Tout ce laïus est là pour vous expliquer que je n’ai pas ouvert ce livre par hasard. Parlons enfin de lui.
Andrea Marcolongo partage son amour du grec ancien, une langue devenue une boussole dans sa vie. De façon assez audacieuse, elle montre les difficultés pour nous expliquer le mode de pensée de l’époque ; elle raconte les grands moments de solitude qu’elle a pu vivre face à cette langue si mystérieuse. Le lecteur qui a tenté de se frotter à cet univers déculpabilise. Pour l’autrice, apprendre le grec, c’est apprendre à ressentir cette langue, à la comprendre avant même de tenter d’en maîtriser la grammaire. Elle nous dévoile ainsi plusieurs spécificités complexes de façon simple. L’idée est de saisir la logique.

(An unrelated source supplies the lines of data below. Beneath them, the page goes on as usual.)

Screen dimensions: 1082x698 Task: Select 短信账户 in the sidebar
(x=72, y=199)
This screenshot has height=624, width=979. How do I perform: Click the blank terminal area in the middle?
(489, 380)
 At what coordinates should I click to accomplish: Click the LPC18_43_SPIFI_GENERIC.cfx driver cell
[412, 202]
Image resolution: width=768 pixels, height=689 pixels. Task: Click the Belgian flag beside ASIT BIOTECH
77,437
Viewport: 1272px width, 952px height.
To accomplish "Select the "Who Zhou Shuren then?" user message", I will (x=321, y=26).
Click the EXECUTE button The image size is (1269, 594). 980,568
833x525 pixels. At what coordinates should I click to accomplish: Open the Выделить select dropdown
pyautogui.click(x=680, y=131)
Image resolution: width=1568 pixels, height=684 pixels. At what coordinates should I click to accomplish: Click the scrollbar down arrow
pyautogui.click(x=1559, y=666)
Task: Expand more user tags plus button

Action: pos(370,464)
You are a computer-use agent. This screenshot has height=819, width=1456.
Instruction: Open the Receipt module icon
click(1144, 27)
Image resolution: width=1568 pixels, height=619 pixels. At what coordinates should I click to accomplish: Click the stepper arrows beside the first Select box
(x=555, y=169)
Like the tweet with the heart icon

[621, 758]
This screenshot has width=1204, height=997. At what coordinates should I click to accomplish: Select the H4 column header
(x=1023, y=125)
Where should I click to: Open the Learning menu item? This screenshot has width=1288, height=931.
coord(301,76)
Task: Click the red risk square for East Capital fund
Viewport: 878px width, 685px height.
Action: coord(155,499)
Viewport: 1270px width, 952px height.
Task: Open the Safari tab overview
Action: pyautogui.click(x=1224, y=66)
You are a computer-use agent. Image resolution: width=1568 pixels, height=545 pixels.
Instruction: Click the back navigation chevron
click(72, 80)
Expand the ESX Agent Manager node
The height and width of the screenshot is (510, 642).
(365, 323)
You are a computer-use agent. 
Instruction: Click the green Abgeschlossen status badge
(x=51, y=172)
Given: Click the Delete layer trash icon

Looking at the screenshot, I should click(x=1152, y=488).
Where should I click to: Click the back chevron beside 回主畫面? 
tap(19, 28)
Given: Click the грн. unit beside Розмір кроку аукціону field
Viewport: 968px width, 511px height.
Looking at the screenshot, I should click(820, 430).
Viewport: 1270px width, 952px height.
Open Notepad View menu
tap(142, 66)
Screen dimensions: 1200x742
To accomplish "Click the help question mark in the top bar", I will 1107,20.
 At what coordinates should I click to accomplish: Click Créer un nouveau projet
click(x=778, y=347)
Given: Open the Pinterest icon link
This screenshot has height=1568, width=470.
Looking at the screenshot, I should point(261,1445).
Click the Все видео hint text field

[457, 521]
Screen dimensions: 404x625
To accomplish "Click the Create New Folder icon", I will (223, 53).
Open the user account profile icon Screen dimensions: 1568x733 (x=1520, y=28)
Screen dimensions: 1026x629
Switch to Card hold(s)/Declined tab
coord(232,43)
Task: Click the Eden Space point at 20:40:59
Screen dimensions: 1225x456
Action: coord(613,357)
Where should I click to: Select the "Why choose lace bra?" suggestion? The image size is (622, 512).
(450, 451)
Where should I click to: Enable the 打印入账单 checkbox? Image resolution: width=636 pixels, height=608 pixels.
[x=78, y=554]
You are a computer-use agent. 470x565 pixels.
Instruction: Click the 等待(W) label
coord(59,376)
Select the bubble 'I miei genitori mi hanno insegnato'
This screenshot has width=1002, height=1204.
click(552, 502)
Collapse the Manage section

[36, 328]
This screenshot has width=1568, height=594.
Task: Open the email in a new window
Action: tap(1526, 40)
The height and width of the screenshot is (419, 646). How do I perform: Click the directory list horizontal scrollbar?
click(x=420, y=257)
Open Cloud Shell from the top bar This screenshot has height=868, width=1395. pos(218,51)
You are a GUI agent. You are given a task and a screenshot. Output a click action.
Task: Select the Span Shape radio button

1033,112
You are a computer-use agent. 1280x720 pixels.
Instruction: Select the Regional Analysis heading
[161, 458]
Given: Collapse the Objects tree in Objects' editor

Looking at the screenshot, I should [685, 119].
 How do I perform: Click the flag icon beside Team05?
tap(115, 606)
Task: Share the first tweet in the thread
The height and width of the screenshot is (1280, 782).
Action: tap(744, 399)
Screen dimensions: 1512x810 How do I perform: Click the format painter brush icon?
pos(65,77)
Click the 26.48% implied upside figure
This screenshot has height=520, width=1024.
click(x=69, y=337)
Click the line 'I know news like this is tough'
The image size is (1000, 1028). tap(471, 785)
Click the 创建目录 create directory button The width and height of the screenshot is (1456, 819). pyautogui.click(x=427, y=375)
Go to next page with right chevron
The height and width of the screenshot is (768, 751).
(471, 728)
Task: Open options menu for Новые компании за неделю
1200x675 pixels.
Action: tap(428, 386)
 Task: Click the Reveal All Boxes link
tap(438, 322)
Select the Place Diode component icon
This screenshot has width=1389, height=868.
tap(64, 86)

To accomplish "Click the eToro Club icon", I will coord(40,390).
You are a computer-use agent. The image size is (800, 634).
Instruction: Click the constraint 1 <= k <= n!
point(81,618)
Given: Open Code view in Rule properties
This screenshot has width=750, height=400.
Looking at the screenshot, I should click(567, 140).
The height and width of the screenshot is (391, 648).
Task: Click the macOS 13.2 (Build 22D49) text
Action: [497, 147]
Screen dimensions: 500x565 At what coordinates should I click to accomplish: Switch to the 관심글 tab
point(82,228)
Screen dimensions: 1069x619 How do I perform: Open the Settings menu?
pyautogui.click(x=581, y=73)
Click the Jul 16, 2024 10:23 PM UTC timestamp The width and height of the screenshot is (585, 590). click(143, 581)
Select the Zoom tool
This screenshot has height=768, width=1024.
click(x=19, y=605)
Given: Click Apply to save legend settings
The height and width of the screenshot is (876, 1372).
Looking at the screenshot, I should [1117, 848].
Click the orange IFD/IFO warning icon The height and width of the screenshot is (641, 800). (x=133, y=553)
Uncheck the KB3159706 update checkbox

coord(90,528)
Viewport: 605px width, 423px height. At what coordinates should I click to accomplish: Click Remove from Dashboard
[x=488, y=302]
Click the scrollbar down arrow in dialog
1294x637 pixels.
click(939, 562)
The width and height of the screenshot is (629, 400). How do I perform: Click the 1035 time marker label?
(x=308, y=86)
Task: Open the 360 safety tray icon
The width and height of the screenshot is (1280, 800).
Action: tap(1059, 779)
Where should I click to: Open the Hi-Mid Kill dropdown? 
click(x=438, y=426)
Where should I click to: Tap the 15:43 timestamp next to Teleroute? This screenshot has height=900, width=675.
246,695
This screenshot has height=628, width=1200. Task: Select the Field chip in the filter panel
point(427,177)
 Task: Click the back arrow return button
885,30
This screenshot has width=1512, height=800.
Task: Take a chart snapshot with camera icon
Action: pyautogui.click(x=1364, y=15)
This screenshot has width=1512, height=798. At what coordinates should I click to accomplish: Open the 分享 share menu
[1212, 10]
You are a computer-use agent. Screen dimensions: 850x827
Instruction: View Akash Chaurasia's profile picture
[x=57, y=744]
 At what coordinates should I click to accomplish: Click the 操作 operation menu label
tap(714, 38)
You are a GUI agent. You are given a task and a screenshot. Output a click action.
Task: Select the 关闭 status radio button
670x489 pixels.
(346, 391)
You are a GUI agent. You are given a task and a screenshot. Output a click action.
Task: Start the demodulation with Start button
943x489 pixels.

Ainsi, en conjugaison, le temps n’a aucune importance pour les Grecs. Ce qui compte est l’aspect, la qualité de l’action exempt de toute chronologie. Le Grec ne dit pas quand mais comment.
Pourquoi s’embêter à apprendre les esprits ou les accents alors que nous ne savons pas comment le grec se prononçait ? Et si on tentait de voir dans ces règles compliquées de prononciation, une musicalité singulière qui mérite qu’on s’y attarde. Et si on redécouvrait la musicalité de notre propre langue.
Comment ne pas tomber amoureux de ce nombre, le duel, qui signifie « nous deux », la paire, le double, le couple ? Comment ne pas s’émerveiller face au mode verbal de l’optatif qui exprime le désir ?
Andrea Marcolongo en profite pour parler des origines du grec ancien et de son évolution. C’est passionnant.
En fermant ce livre, j’ai regretté davantage de ne pas connaître le grec ancien. Et puis, je me suis dit que ce n’était pas si grave. L’important n’est pas tellement de maîtriser une langue étrangère - vivante ou morte - que de découvrir à travers elle l’histoire, le mode de pensée, la philosophie de vie d’un peuple, d’une communauté humaine. Tenter de comprendre l’autre, de se comprendre soi-même : n’est-ce pas là une façon de recréer une tour de Babel ?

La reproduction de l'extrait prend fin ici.